#### DATA SUPPLIED ####

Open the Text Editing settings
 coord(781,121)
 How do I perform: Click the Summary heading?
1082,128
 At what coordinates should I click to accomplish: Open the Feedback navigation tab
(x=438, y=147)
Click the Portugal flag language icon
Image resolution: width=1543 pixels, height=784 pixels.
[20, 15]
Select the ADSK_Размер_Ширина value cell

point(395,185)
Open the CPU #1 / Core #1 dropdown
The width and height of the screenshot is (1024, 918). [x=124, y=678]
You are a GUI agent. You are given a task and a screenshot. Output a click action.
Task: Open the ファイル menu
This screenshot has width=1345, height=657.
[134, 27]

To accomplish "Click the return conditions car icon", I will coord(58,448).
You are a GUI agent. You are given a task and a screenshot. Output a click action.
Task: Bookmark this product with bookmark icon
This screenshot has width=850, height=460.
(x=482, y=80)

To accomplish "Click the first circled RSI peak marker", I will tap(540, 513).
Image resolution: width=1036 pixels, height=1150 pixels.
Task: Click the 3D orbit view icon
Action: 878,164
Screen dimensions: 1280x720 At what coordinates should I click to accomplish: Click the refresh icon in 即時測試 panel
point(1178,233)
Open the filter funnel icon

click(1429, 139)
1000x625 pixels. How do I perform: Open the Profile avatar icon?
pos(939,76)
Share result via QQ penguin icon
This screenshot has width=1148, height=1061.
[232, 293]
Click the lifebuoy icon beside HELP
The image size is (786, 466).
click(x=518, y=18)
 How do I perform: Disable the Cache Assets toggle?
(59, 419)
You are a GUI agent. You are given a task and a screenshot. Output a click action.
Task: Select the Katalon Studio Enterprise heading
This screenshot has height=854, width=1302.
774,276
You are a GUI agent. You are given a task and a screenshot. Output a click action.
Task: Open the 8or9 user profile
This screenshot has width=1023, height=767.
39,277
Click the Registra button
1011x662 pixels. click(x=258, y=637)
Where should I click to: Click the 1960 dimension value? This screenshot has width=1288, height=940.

####

## TASK DESCRIPTION:
In the data above, find the line with "Task: Bookmark this" and the line with "Share result via QQ penguin icon". Retype both, plus every line between them, exactly.

## EXERCISE RESULT:
Task: Bookmark this product with bookmark icon
This screenshot has width=850, height=460.
(x=482, y=80)

To accomplish "Click the first circled RSI peak marker", I will tap(540, 513).
Image resolution: width=1036 pixels, height=1150 pixels.
Task: Click the 3D orbit view icon
Action: 878,164
Screen dimensions: 1280x720 At what coordinates should I click to accomplish: Click the refresh icon in 即時測試 panel
point(1178,233)
Open the filter funnel icon

click(1429, 139)
1000x625 pixels. How do I perform: Open the Profile avatar icon?
pos(939,76)
Share result via QQ penguin icon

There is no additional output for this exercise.